11 thoughts on “Distro-hopping notes

  1. Nobody Important

    I loved Slackwere for the bit of time I played with it. However, I did install the GUIs and X from the DVD (Fluxbox, in stunning form) along with Firefox and some other nice apps. Everything not on the DVD was an easily compile away – though all of those Dev libraries made the distro pretty heavy size-wise for a simple fluxbox environment. I think it used about 30 MB of RAM on my monster laptop with Firefox running.

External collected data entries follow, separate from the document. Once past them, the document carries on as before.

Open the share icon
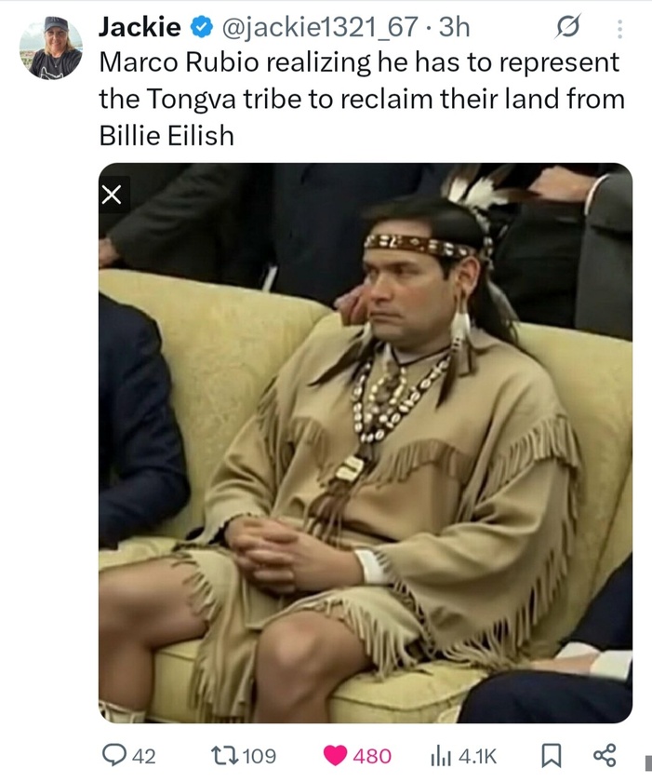The width and height of the screenshot is (652, 782). [x=605, y=755]
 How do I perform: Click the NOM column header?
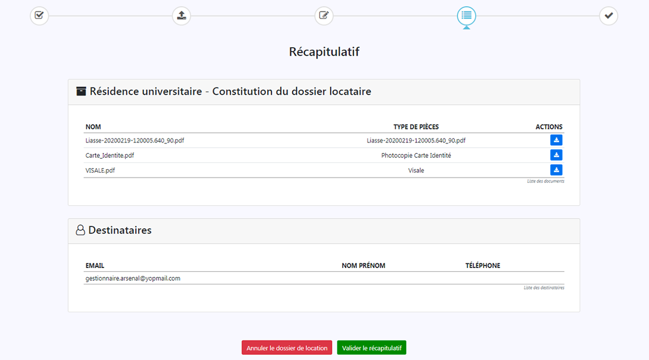(x=93, y=127)
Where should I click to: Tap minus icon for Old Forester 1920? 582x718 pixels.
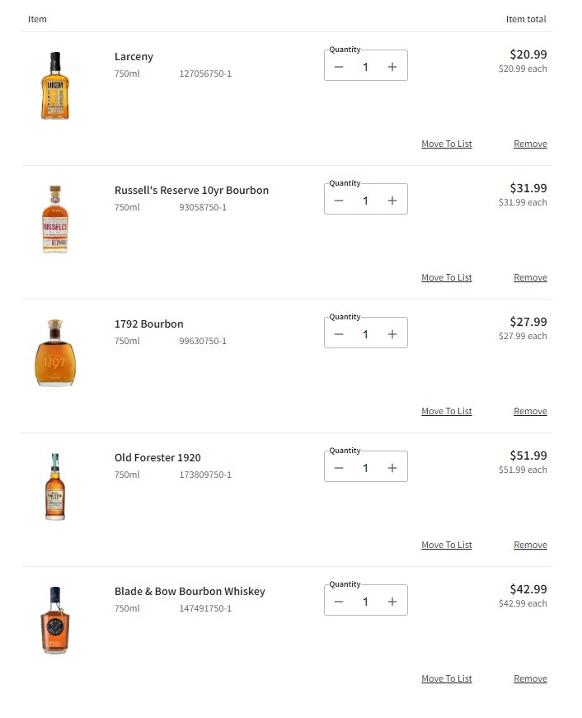[339, 468]
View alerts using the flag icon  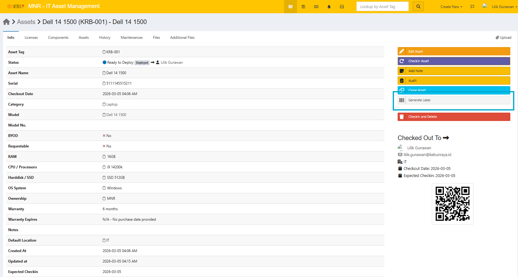pos(472,6)
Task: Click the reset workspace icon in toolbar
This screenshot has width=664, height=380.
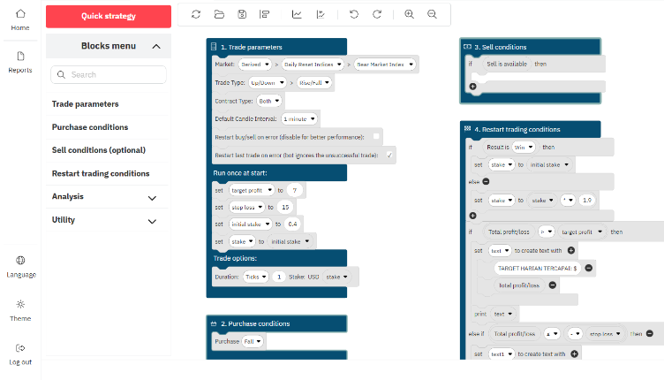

    I haven’t the slightest clue how to set up X without the DVD though. It was all automatic for me. This is my greatest barrier in the way of my using Arch, as well – X continues to baffle and simply not run, no matter what config files I tweak.

    Reply
  2. Duncan_Idaho

    As a Slackware enthusiast I’d like to recomend SalixOS to you.
    Salix is a xfce-based slackware derivative, but it is 100% backwards compatible with Slackware. the installer offers you the options of a full desktop install with many applications, a basic install which is just the desktop environment and the web browser, and a core installation which is a minimal no-X installation.
    I’ve been using it since last year and I love it.
    If you like lightweight xfce-based distros you should give it a try
    http://www.salixos.org/wiki/index.php/Home

    Reply
  3. spc

    @ Nobody Important
    “I think it used about 30 MB of RAM on my monster laptop with Firefox running.”

    You mean cold boot??
    How did you do that, mate??
    Slackware 13 ??
    Default kernel??
    With firefox 3.5 running?? Wow …
    Got any tips??

    @Duncan_Idaho
    And don’t forget about Zenwalk – Imho -best Slackware derivative…
    Vector is also nice…

    Reply
    1. Nobody Important

      I’m pretty sure. I could be wrong. I didn’t really modify anything, which now that I think about it makes the story seem far less plausible than it did when I posted it.

      Then again, I browse Firefox with images off and often using Instapaper or Google Reader, so you can imagine how Firefox’s memory usage isn’t that high.

      Reply
    1. poss

      2 nights ago i did a clean command line install off an ubuntu intrepid alternate disc, then just installed Xorg and Lxde after. It was a slow process (or) but the results seemed pretty good (233Mhz MMX) I think also in the latest ubuntu lxde has its own display manager not gdm so thats worthy of a suss. Tonight i might try much the same but use a debian base instead.